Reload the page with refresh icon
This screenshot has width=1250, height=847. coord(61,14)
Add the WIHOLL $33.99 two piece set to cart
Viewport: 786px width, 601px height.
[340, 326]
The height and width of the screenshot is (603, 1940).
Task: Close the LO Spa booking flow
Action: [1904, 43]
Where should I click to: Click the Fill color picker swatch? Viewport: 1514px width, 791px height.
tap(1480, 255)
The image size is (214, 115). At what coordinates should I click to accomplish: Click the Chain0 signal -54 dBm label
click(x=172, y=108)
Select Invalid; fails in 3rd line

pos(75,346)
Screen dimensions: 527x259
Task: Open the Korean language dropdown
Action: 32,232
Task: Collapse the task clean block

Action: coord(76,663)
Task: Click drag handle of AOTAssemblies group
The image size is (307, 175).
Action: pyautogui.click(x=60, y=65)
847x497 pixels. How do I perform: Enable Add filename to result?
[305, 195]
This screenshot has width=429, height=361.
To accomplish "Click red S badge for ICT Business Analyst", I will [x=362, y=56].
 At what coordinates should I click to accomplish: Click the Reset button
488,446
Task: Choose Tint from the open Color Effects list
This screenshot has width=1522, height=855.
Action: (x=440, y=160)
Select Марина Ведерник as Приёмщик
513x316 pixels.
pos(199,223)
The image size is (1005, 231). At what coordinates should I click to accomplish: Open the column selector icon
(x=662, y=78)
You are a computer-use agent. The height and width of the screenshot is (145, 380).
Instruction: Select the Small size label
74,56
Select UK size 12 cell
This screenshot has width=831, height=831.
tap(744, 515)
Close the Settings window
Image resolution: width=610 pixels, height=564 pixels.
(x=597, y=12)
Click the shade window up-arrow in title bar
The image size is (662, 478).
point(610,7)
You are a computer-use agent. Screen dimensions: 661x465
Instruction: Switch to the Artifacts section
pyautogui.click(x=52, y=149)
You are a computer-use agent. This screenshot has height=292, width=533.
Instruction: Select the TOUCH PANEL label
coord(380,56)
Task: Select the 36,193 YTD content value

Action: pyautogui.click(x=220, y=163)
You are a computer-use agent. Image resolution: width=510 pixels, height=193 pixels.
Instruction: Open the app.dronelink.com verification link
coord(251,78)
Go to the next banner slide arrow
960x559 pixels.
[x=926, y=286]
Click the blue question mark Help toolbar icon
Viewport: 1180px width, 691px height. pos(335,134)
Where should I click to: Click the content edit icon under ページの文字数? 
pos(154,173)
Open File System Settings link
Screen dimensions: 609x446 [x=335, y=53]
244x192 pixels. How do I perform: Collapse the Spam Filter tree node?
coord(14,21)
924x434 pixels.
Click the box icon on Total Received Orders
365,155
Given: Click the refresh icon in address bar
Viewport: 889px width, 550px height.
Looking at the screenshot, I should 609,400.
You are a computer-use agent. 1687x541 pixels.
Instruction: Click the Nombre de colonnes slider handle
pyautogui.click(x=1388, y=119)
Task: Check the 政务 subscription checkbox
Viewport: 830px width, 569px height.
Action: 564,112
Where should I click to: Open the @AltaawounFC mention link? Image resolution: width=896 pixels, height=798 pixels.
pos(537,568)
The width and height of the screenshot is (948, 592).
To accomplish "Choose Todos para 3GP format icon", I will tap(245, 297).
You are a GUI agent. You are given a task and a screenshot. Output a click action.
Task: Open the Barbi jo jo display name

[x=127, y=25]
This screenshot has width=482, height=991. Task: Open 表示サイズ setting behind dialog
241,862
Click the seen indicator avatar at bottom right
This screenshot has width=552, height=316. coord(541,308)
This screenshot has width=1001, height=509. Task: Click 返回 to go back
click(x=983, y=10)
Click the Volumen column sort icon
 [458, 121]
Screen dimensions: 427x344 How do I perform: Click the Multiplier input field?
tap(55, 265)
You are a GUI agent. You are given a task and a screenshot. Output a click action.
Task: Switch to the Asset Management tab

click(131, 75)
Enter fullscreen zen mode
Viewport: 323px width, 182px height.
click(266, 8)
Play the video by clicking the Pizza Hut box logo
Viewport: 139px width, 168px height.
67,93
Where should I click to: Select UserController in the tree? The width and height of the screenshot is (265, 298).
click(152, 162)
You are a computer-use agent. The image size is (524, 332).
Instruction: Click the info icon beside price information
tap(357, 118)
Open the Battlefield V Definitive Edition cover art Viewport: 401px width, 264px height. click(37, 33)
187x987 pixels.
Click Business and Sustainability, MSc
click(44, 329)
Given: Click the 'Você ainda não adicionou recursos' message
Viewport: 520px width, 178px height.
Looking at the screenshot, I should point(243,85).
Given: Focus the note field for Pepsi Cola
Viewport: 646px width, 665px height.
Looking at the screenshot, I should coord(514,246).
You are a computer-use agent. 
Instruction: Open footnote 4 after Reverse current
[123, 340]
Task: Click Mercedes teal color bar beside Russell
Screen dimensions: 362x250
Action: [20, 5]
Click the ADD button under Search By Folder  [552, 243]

Problem to solve
Among the records above, how many lines contain the word "arrow"? Answer with the number by itself.

Solution
2